I was in an office situation in college where a male colleague of mine would come into my office, lock the door behind him, and sit and chat with me. He would try on my sweaters, ask me inappropriate questions, make himself at home. I remember trying to play it cool but I was still shaking, not sure if I was going to have to make a run for it or yell for help at any moment. It went on for a long time because I knew that I still had to work with this person, until I finally spoke to the (male) leader of the group about it. I was grateful when the locking-me-in-my-office moments stopped, but I still faced questions like “why have we never dated?”

During a Mad Men-themed day at the office, I had a male colleague look at my 60’s-inspired workwear and tell me “I feel like I should have you take notes for me or something.” Oh, what a laugh we had. It’s small, but it was a very clear expression of dominance that makes me cringe to this day.

Still not convinced?

One of my dearest friends would get called into a male colleagues office, where he’d show her pictures of young women he claimed he’d had sex with. As it got worse (and more personal), she felt cornered: tell HR about him and be a “tattle tale” or let it continue and just wait until she had enough experience to move to another company. I continue to admire her courage for choosing to tell HR. Ultimately, that man was terminated. But guess what? She felt guilty.

WOMEN SHOULD NOT HAVE TO FEEL GUILTY FOR THE PUNISHMENT OF THEIR PREDATORS.

Women who tell the world about their experiences are not “bitching and moaning” about things they should just get over. They do not have thin skin, and it's not that they "can't take a joke". They are not intentionally trying to ruin a “promising” man’s life. They are protecting their own lives.

If you have never seen a sexual harassment video (which were all produced in the 90's, I'm sure of it), or somehow the rules don't make sense to you, let me help.

Here’s a quick guide on how to not sexually harass someone:

  • Can it be construed, at all, as creepy? Are you about to say something just because the person you are speaking to is a woman? Don't. Say. It.

  • Do not make a comment about someone’s physical appearance that you wouldn’t make to your sibling. You probably would not tell your sister about how you like to stare at her butt, unless you are Jaime Lannister. Even if you are Jaime Lannister, please do not do that.

  • Do not say anything on the internet that you would not say to that person’s face. Better yet, imagine that your mom is in the room (or the DM's) and is hearing what you say. Make your mom proud.

  • Do not talk about your penis to women who are not an existing consenting sexual partner, or unless she is a doctor and you are at an appointment to discuss said penis.

Some men believe that women should be grateful for the objectification. It. Is. Not. A. Privilege. Or. A. Compliment. To. Be. Objectified.

I am sad and tired for women. Every new piece of legislation seems actively against us, and willfully ignorant of our needs. Every piece of news that comes out is unsurprising, and I’m sad that it’s taken someone directly in our lives for me and my husband to have in-depth conversations about it. I’ve been more open with him this week about what it means to be a woman than I ever have been - and I am sad it’s taken this disgusting series of events to bring it up.

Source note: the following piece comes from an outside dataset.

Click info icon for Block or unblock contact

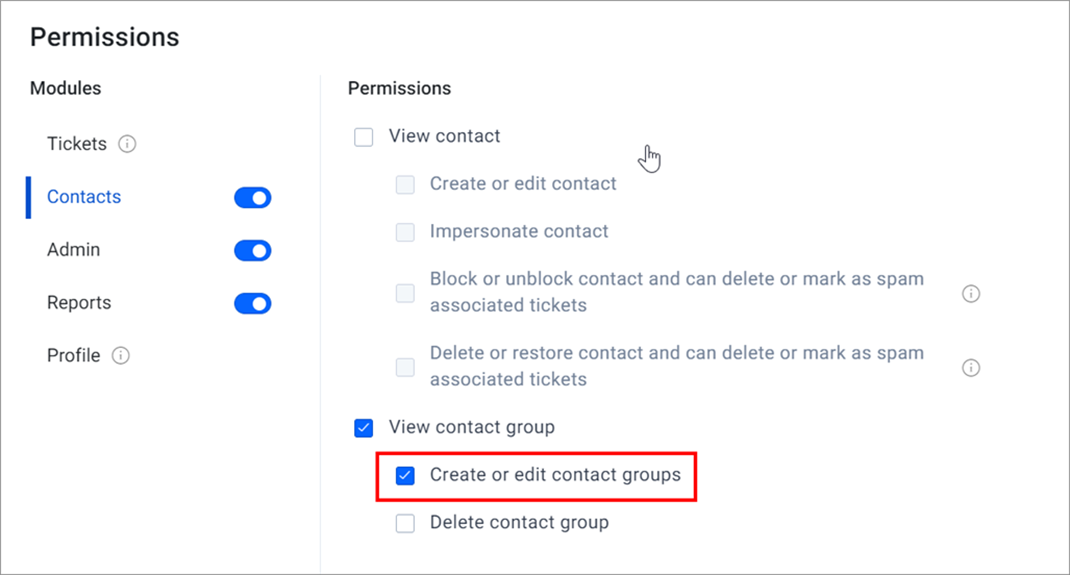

Ladies, tell your partner about your experiences. Tell your children - sons and daughters - and teach them how to treat each other. Ask them in no unclear terms to listen to this important message. And maybe we can work our way towards a less shitty future.

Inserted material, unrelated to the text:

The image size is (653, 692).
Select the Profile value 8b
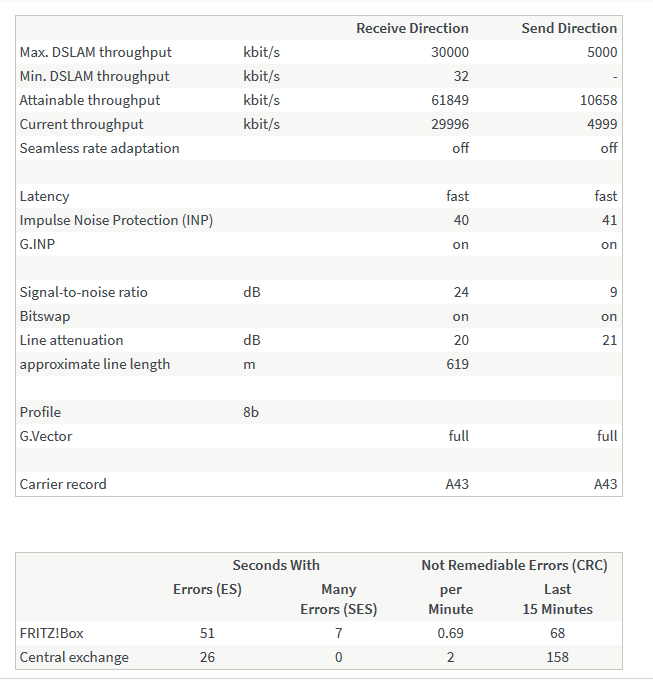[x=251, y=412]
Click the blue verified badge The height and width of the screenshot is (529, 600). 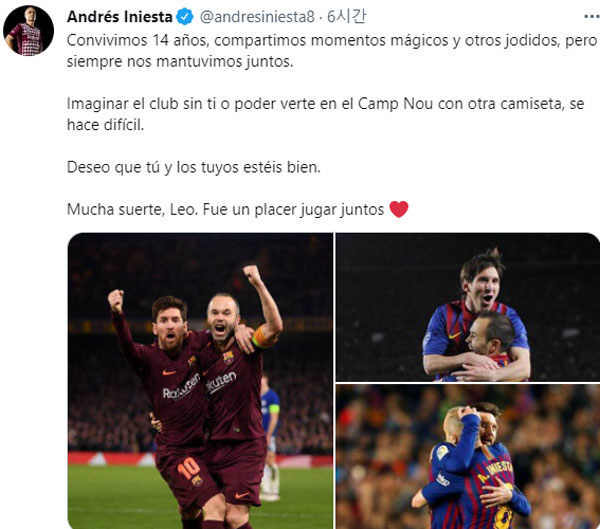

It’s also not lost on me that my experience this week echoes those experiences of people of color in this country - that no one listens until it happens to someone they know and love. Or no one listens or pays attention until the victim is white. Or the perpetrator was "promising" or "a totally normal guy".

My heart breaks for people that I haven’t truly been able to understand because of my white privilege. And I will say to you what I have told my husband to say to his female colleagues:

I am listening. I support you. I believe you. I am sorry. I will try harder.

So much love and strength to you all tonight.